> _Deine Aufgabe_:
Kopiere unverändert die Zeilen von der Zeile mit „You are a computer-use“ bis zum Ende der Einträge, beide Grenzen eingeschlossen. Lass die Bilder in der Antwort weg.

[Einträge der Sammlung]
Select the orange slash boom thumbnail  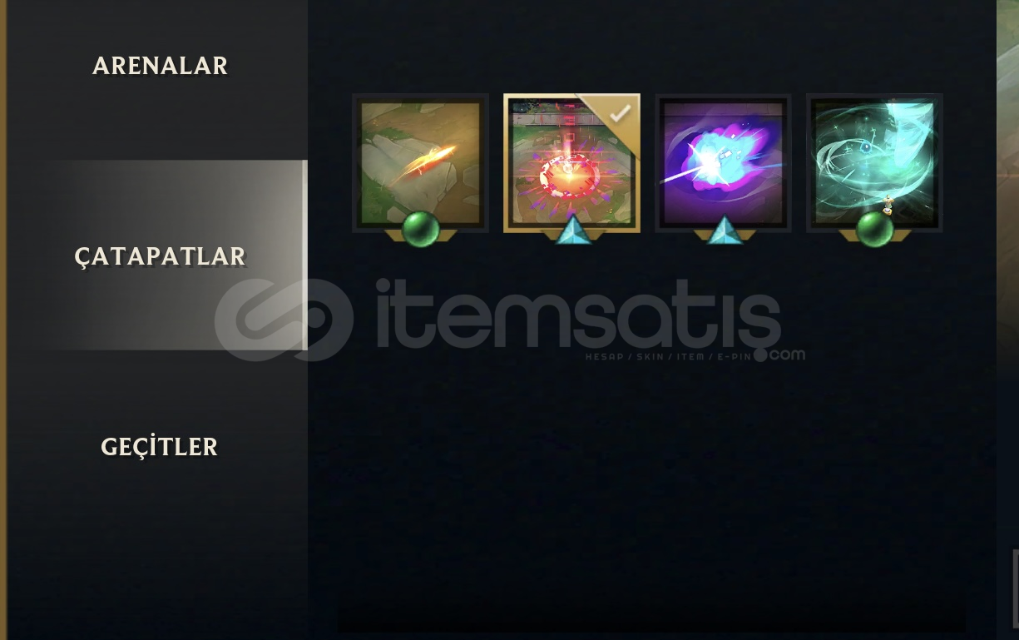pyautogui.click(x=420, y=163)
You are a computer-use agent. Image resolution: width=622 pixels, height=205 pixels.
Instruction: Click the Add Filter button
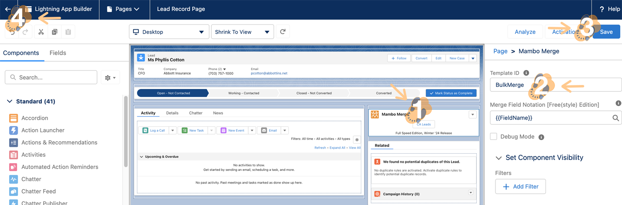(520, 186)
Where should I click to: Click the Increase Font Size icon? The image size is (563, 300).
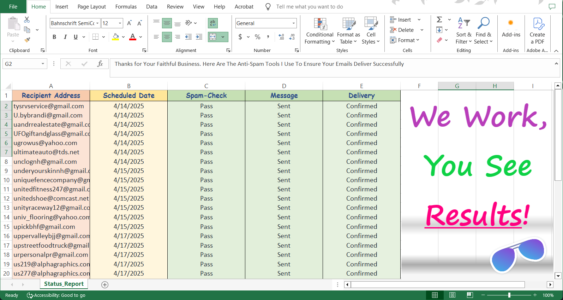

> _Antwort_:
You are a computer-use agent. Image resolution: width=622 pixels, height=205 pixels.
Instruction: Click the Add Filter button
(520, 186)
Where should I click to: Click the Increase Font Size icon? The image size is (563, 300).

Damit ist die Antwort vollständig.